_DIRECTIONS FOR THIS TASK_
Please convert the data below into a JSON list of strings, with one string per line and blank lines omitted.

_DATA SECTION_
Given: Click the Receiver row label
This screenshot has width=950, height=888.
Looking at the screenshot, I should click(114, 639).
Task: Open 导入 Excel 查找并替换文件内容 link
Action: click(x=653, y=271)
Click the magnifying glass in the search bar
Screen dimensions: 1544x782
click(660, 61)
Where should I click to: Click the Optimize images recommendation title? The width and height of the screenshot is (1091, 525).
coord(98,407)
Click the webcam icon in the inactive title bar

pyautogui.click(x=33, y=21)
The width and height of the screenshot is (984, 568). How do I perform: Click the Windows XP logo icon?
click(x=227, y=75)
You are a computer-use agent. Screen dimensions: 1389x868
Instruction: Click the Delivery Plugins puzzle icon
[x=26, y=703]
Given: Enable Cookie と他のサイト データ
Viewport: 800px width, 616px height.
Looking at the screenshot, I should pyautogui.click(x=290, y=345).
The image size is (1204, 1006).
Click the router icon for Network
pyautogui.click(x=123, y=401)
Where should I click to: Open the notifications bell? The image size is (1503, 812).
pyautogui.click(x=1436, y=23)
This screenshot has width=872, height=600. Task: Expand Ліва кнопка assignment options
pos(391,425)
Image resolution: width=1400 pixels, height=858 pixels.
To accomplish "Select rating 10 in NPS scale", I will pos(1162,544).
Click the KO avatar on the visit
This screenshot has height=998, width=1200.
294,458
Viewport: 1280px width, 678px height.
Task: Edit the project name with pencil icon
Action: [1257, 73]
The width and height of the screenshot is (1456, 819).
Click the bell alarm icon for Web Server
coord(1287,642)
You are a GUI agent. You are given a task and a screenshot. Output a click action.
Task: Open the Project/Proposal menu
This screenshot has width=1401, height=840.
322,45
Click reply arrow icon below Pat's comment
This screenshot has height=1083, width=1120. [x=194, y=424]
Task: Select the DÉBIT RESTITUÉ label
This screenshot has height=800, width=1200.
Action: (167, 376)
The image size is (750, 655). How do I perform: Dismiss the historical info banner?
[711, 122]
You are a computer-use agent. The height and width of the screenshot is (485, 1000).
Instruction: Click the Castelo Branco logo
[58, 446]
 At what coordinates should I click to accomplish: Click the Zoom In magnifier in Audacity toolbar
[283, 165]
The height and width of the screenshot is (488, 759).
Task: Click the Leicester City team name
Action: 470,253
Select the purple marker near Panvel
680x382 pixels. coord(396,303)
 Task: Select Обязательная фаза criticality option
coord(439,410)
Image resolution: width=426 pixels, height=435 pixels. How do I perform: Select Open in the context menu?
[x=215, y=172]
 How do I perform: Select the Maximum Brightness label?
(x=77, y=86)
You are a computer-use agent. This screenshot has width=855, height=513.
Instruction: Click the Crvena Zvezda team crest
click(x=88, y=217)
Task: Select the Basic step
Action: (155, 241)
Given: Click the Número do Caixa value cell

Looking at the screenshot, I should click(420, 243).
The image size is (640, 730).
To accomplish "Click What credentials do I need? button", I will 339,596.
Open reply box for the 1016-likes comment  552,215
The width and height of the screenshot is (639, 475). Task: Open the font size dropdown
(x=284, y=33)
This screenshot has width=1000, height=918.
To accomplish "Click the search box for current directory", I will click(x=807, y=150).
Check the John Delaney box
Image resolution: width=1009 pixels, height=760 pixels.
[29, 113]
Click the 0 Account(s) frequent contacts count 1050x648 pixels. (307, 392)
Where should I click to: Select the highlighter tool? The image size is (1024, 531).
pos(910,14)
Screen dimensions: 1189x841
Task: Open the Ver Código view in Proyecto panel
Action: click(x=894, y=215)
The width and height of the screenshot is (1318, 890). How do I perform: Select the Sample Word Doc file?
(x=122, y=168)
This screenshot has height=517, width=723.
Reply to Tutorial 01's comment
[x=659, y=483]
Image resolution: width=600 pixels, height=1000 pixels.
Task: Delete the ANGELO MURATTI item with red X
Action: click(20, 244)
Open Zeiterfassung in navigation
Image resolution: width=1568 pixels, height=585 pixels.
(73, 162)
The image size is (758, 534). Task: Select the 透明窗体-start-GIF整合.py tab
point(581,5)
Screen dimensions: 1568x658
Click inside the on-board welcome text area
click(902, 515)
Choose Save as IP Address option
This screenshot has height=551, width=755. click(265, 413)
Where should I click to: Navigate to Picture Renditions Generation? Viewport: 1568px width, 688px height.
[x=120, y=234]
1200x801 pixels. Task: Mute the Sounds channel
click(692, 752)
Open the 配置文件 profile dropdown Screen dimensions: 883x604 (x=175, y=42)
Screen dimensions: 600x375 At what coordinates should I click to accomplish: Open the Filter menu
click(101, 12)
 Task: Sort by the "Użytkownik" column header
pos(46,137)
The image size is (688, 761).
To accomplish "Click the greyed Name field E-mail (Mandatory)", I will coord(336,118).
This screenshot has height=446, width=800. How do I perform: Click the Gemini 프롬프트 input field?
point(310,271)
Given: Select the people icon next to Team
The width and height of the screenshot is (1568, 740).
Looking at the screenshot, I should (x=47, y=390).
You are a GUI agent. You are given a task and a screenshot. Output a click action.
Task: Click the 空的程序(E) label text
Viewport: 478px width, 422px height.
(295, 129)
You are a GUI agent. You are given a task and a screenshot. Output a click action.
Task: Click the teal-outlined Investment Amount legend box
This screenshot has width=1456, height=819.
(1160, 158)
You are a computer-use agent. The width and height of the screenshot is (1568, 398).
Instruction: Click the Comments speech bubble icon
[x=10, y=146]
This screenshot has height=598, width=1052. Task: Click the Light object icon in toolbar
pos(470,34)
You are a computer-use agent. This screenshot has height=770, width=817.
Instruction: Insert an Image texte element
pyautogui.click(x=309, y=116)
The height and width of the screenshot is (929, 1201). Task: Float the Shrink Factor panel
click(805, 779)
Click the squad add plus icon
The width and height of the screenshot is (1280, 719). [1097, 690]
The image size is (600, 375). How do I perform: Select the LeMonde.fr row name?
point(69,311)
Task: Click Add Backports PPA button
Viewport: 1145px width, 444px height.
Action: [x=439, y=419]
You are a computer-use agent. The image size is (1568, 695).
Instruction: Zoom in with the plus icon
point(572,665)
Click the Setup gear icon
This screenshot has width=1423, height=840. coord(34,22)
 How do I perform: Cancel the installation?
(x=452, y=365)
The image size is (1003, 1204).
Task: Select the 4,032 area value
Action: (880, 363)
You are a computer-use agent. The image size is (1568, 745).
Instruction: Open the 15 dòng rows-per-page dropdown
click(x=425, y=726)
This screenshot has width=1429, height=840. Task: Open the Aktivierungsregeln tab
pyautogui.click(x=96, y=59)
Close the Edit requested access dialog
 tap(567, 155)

_RESULT_
[
  "Given: Click the Receiver row label",
  "This screenshot has width=950, height=888.",
  "Looking at the screenshot, I should click(114, 639).",
  "Task: Open 导入 Excel 查找并替换文件内容 link",
  "Action: click(x=653, y=271)",
  "Click the magnifying glass in the search bar",
  "Screen dimensions: 1544x782",
  "click(660, 61)",
  "Where should I click to: Click the Optimize images recommendation title? The width and height of the screenshot is (1091, 525).",
  "coord(98,407)",
  "Click the webcam icon in the inactive title bar",
  "pyautogui.click(x=33, y=21)",
  "The width and height of the screenshot is (984, 568). How do I perform: Click the Windows XP logo icon?",
  "click(x=227, y=75)",
  "You are a computer-use agent. Screen dimensions: 1389x868",
  "Instruction: Click the Delivery Plugins puzzle icon",
  "[x=26, y=703]",
  "Given: Enable Cookie と他のサイト データ",
  "Viewport: 800px width, 616px height.",
  "Looking at the screenshot, I should pyautogui.click(x=290, y=345).",
  "The image size is (1204, 1006).",
  "Click the router icon for Network",
  "pyautogui.click(x=123, y=401)",
  "Where should I click to: Open the notifications bell? The image size is (1503, 812).",
  "pyautogui.click(x=1436, y=23)",
  "This screenshot has width=872, height=600. Task: Expand Ліва кнопка assignment options",
  "pos(391,425)",
  "Image resolution: width=1400 pixels, height=858 pixels.",
  "To accomplish \"Select rating 10 in NPS scale\", I will pos(1162,544).",
  "Click the KO avatar on the visit",
  "This screenshot has height=998, width=1200.",
  "294,458",
  "Viewport: 1280px width, 678px height.",
  "Task: Edit the project name with pencil icon",
  "Action: [1257, 73]",
  "The width and height of the screenshot is (1456, 819).",
  "Click the bell alarm icon for Web Server",
  "coord(1287,642)",
  "You are a GUI agent. You are given a task and a screenshot. Output a click action.",
  "Task: Open the Project/Proposal menu",
  "This screenshot has width=1401, height=840.",
  "322,45",
  "Click reply arrow icon below Pat's comment",
  "This screenshot has height=1083, width=1120. [x=194, y=424]",
  "Task: Select the DÉBIT RESTITUÉ label",
  "This screenshot has height=800, width=1200.",
  "Action: (167, 376)",
  "The image size is (750, 655). How do I perform: Dismiss the historical info banner?",
  "[711, 122]",
  "You are a computer-use agent. The height and width of the screenshot is (485, 1000).",
  "Instruction: Click the Castelo Branco logo",
  "[58, 446]",
  " At what coordinates should I click to accomplish: Click the Zoom In magnifier in Audacity toolbar",
  "[283, 165]",
  "The height and width of the screenshot is (488, 759).",
  "Task: Click the Leicester City team name",
  "Action: 470,253",
  "Select the purple marker near Panvel",
  "680x382 pixels. coord(396,303)",
  " Task: Select Обязательная фаза criticality option",
  "coord(439,410)",
  "Image resolution: width=426 pixels, height=435 pixels. How do I perform: Select Open in the context menu?",
  "[x=215, y=172]",
  " How do I perform: Select the Maximum Brightness label?",
  "(x=77, y=86)",
  "You are a computer-use agent. This screenshot has width=855, height=513.",
  "Instruction: Click the Crvena Zvezda team crest",
  "click(x=88, y=217)",
  "Task: Select the Basic step",
  "Action: (155, 241)",
  "Given: Click the Número do Caixa value cell",
  "Looking at the screenshot, I should click(420, 243).",
  "The image size is (640, 730).",
  "To accomplish \"Click What credentials do I need? button\", I will 339,596.",
  "Open reply box for the 1016-likes comment  552,215",
  "The width and height of the screenshot is (639, 475). Task: Open the font size dropdown",
  "(x=284, y=33)",
  "This screenshot has width=1000, height=918.",
  "To accomplish \"Click the search box for current directory\", I will click(x=807, y=150).",
  "Check the John Delaney box",
  "Image resolution: width=1009 pixels, height=760 pixels.",
  "[29, 113]",
  "Click the 0 Account(s) frequent contacts count 1050x648 pixels. (307, 392)",
  "Where should I click to: Select the highlighter tool? The image size is (1024, 531).",
  "pos(910,14)",
  "Screen dimensions: 1189x841",
  "Task: Open the Ver Código view in Proyecto panel",
  "Action: click(x=894, y=215)",
  "The width and height of the screenshot is (1318, 890). How do I perform: Select the Sample Word Doc file?",
  "(x=122, y=168)",
  "This screenshot has height=517, width=723.",
  "Reply to Tutorial 01's comment",
  "[x=659, y=483]",
  "Image resolution: width=600 pixels, height=1000 pixels.",
  "Task: Delete the ANGELO MURATTI item with red X",
  "Action: click(20, 244)",
  "Open Zeiterfassung in navigation",
  "Image resolution: width=1568 pixels, height=585 pixels.",
  "(73, 162)",
  "The image size is (758, 534). Task: Select the 透明窗体-start-GIF整合.py tab",
  "point(581,5)",
  "Screen dimensions: 1568x658",
  "Click inside the on-board welcome text area",
  "click(902, 515)",
  "Choose Save as IP Address option",
  "This screenshot has height=551, width=755. click(265, 413)",
  "Where should I click to: Navigate to Picture Renditions Generation? Viewport: 1568px width, 688px height.",
  "[x=120, y=234]",
  "1200x801 pixels. Task: Mute the Sounds channel",
  "click(692, 752)",
  "Open the 配置文件 profile dropdown Screen dimensions: 883x604 (x=175, y=42)",
  "Screen dimensions: 600x375 At what coordinates should I click to accomplish: Open the Filter menu",
  "click(101, 12)",
  " Task: Sort by the \"Użytkownik\" column header",
  "pos(46,137)",
  "The image size is (688, 761).",
  "To accomplish \"Click the greyed Name field E-mail (Mandatory)\", I will coord(336,118).",
  "This screenshot has height=446, width=800. How do I perform: Click the Gemini 프롬프트 input field?",
  "point(310,271)",
  "Given: Select the people icon next to Team",
  "The width and height of the screenshot is (1568, 740).",
  "Looking at the screenshot, I should (x=47, y=390).",
  "You are a GUI agent. You are given a task and a screenshot. Output a click action.",
  "Task: Click the 空的程序(E) label text",
  "Viewport: 478px width, 422px height.",
  "(295, 129)",
  "You are a GUI agent. You are given a task and a screenshot. Output a click action.",
  "Task: Click the teal-outlined Investment Amount legend box",
  "This screenshot has width=1456, height=819.",
  "(1160, 158)",
  "You are a computer-use agent. The width and height of the screenshot is (1568, 398).",
  "Instruction: Click the Comments speech bubble icon",
  "[x=10, y=146]",
  "This screenshot has height=598, width=1052. Task: Click the Light object icon in toolbar",
  "pos(470,34)",
  "You are a computer-use agent. This screenshot has height=770, width=817.",
  "Instruction: Insert an Image texte element",
  "pyautogui.click(x=309, y=116)",
  "The height and width of the screenshot is (929, 1201). Task: Float the Shrink Factor panel",
  "click(805, 779)",
  "Click the squad add plus icon",
  "The width and height of the screenshot is (1280, 719). [1097, 690]",
  "The image size is (600, 375). How do I perform: Select the LeMonde.fr row name?",
  "point(69,311)",
  "Task: Click Add Backports PPA button",
  "Viewport: 1145px width, 444px height.",
  "Action: [x=439, y=419]",
  "You are a computer-use agent. The image size is (1568, 695).",
  "Instruction: Zoom in with the plus icon",
  "point(572,665)",
  "Click the Setup gear icon",
  "This screenshot has width=1423, height=840. coord(34,22)",
  " How do I perform: Cancel the installation?",
  "(x=452, y=365)",
  "The image size is (1003, 1204).",
  "Task: Select the 4,032 area value",
  "Action: (880, 363)",
  "You are a computer-use agent. The image size is (1568, 745).",
  "Instruction: Open the 15 dòng rows-per-page dropdown",
  "click(x=425, y=726)",
  "This screenshot has width=1429, height=840. Task: Open the Aktivierungsregeln tab",
  "pyautogui.click(x=96, y=59)",
  "Close the Edit requested access dialog",
  " tap(567, 155)"
]